Dataset records
....................
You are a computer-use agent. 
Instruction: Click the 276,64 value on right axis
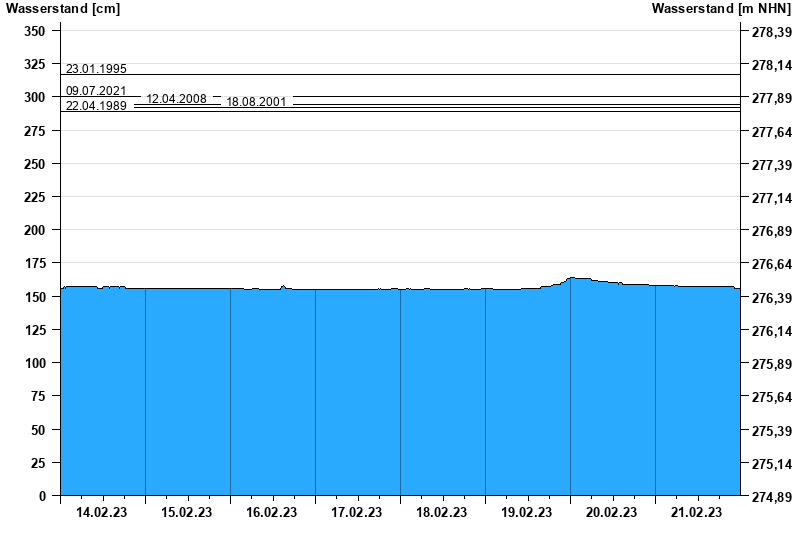click(772, 265)
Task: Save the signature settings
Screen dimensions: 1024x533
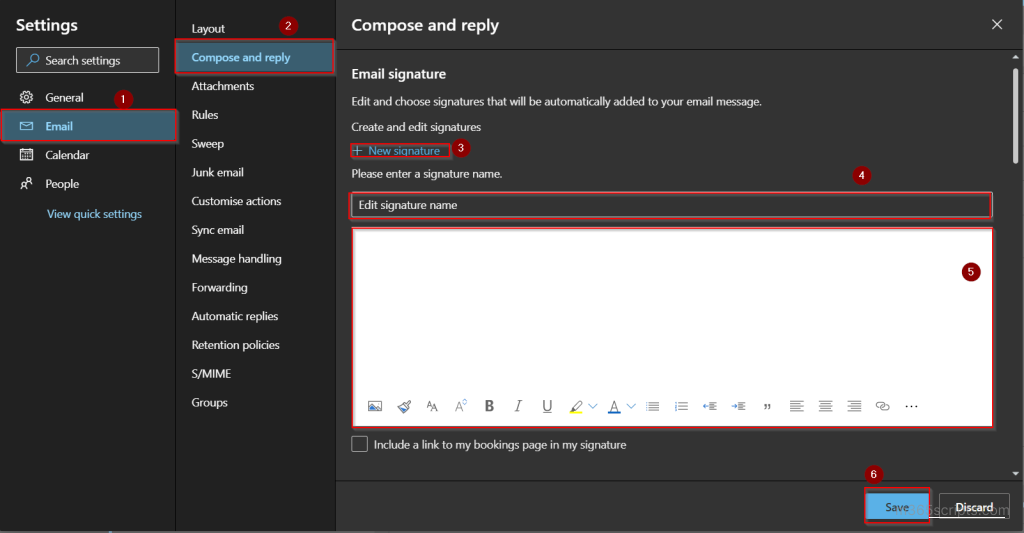Action: coord(897,507)
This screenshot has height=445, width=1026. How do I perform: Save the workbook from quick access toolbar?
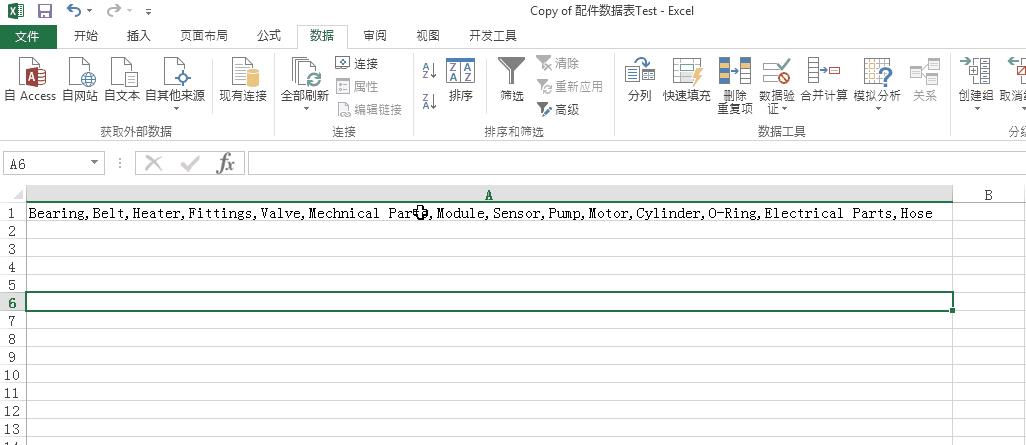[x=44, y=11]
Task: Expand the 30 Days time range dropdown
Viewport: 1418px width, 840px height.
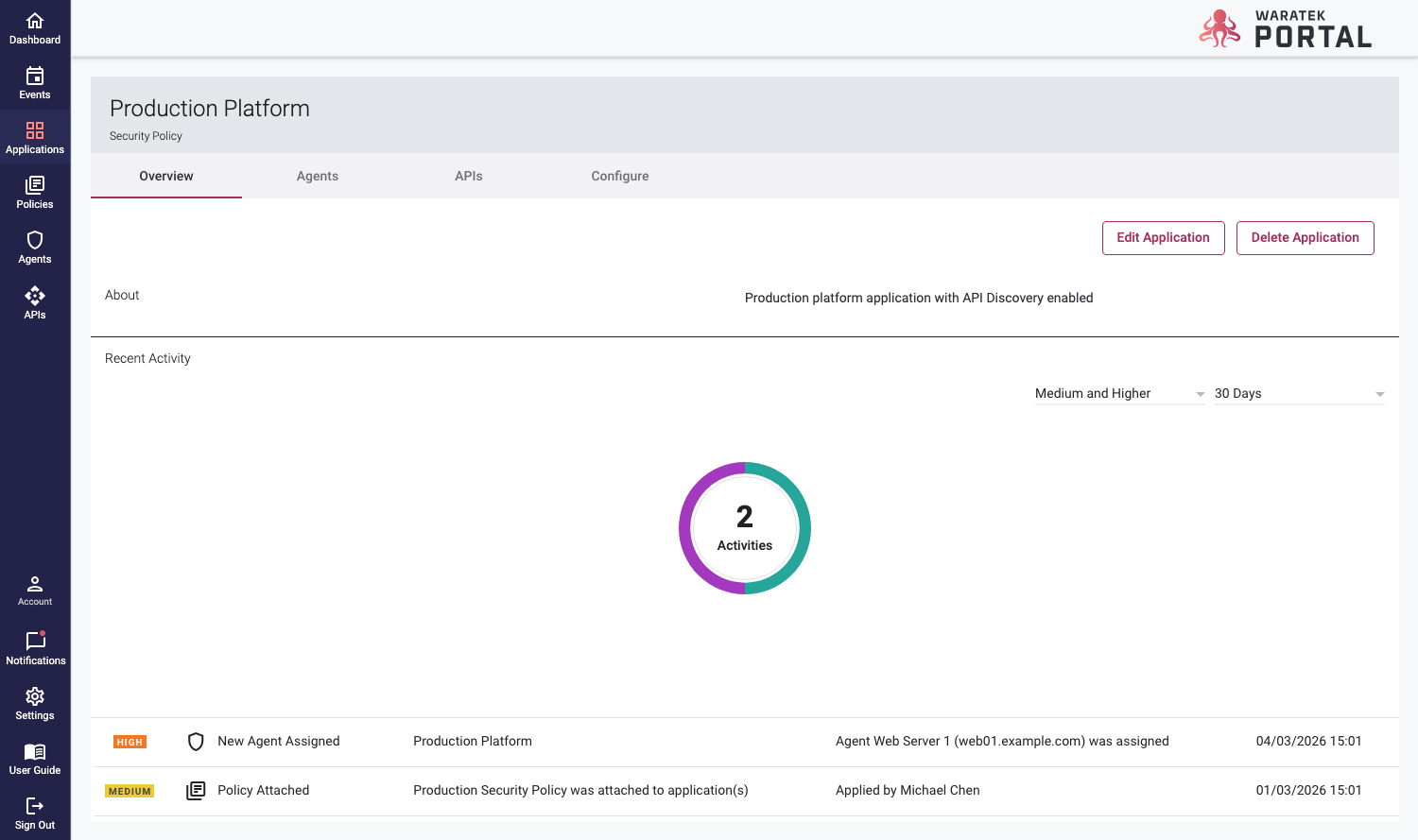Action: (x=1299, y=393)
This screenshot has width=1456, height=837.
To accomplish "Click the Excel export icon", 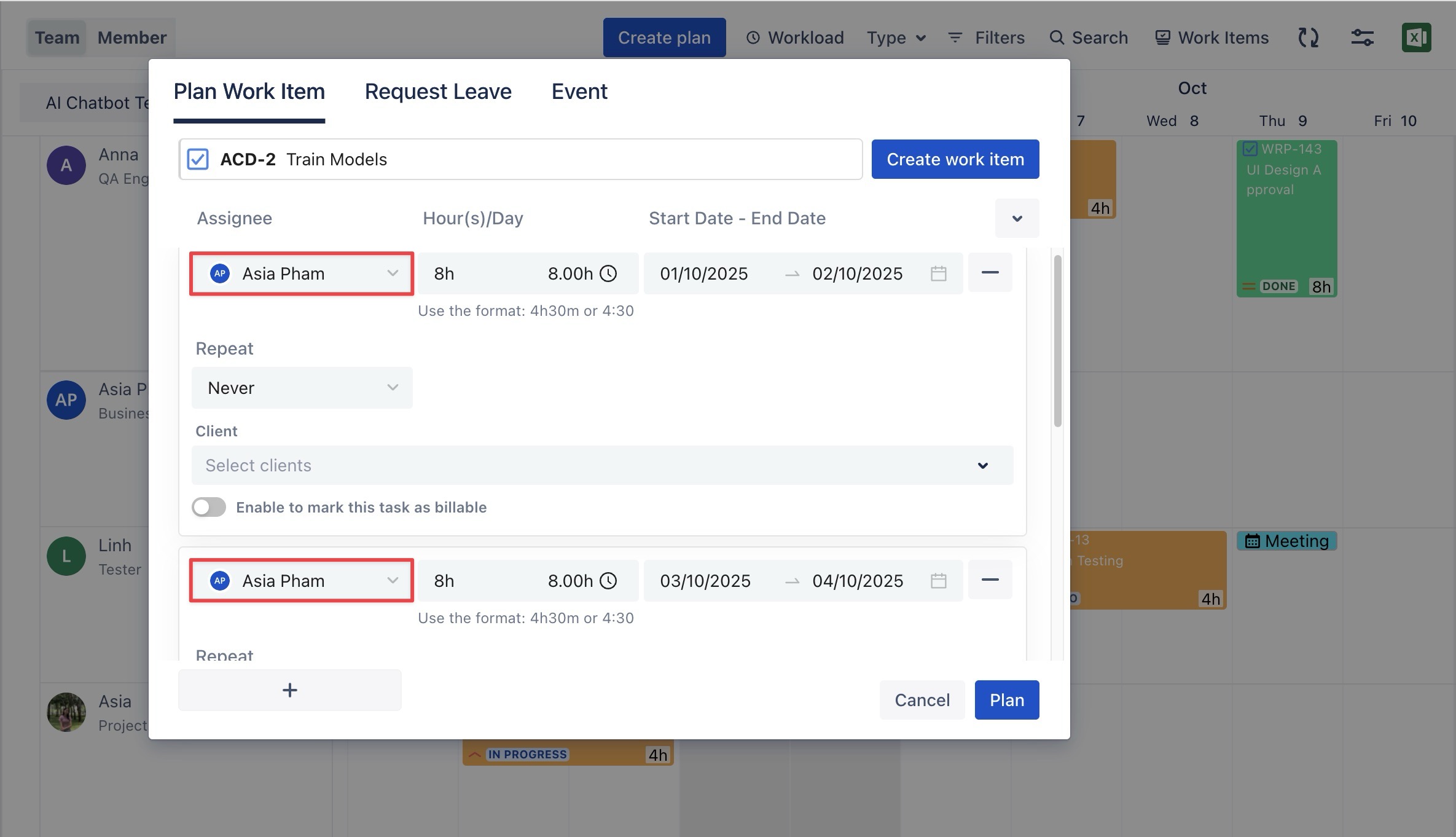I will (1416, 37).
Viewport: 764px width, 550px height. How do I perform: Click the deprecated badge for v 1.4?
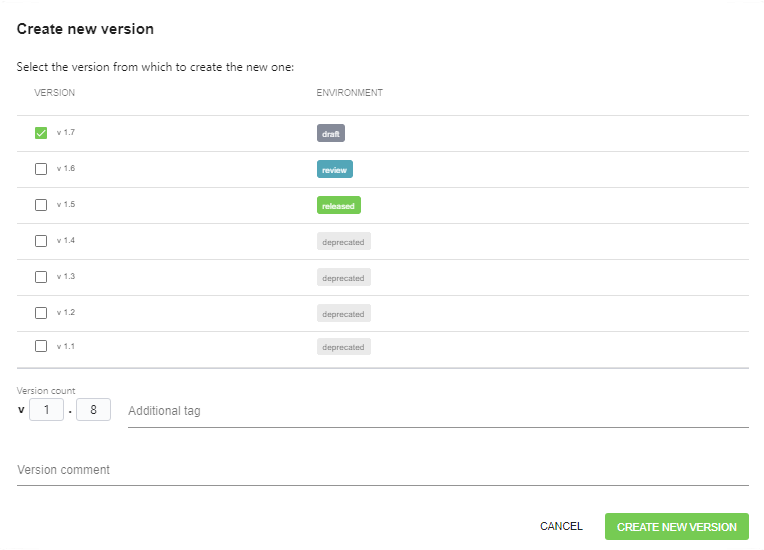(x=343, y=241)
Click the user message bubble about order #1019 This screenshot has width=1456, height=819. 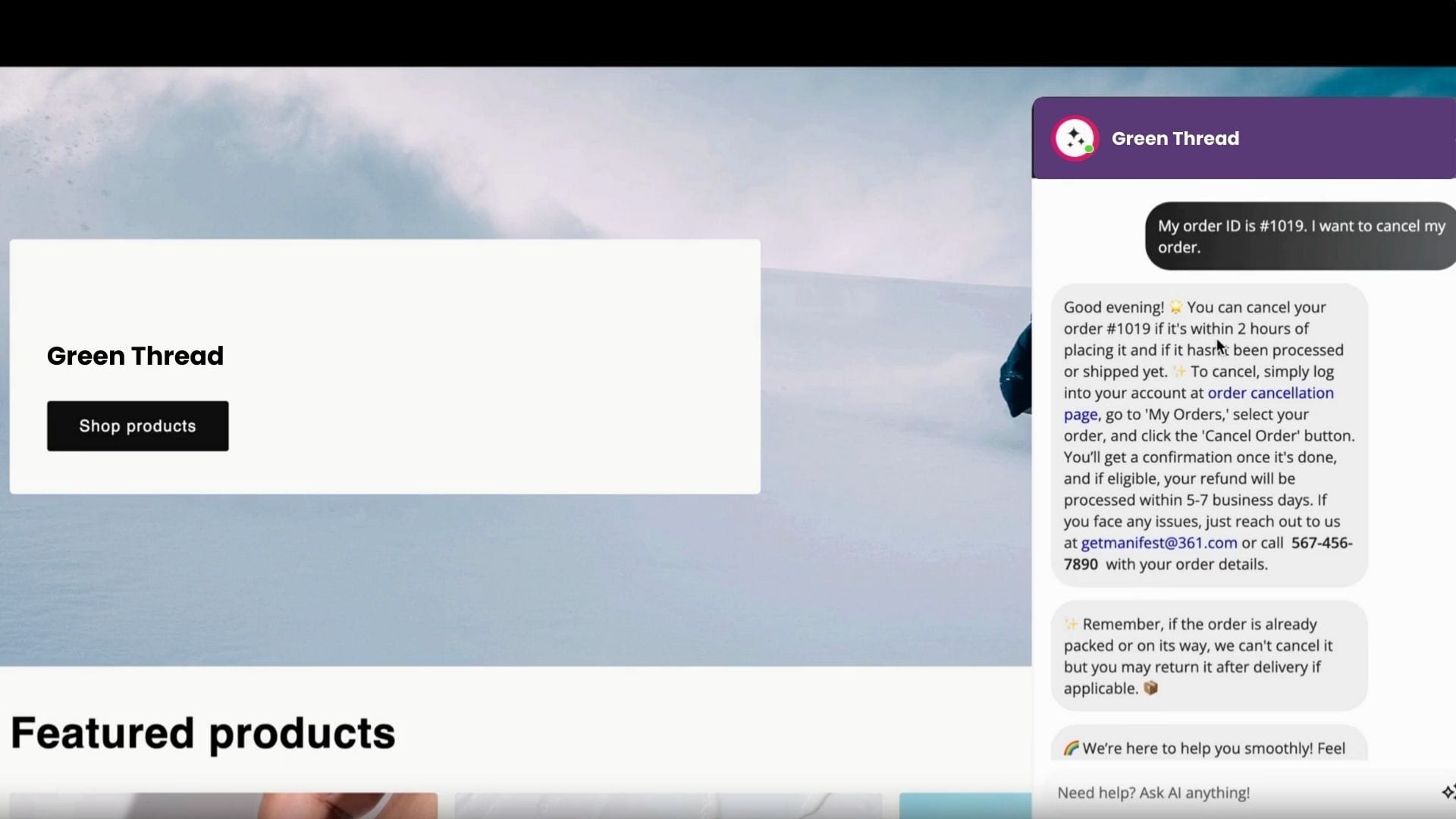(x=1299, y=236)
....................
Aim
Update everything from the start of the records down to the line containing "Action: coord(897,507)" by changing "signature settings" to "email preferences" and keeping everything else the same. Leave the pictures out of your answer.

Response for this exercise
You are a computer-use agent. 
Instruction: Click the 276,64 value on right axis
click(772, 265)
Task: Save the email preferences
Screen dimensions: 1024x533
Action: coord(897,507)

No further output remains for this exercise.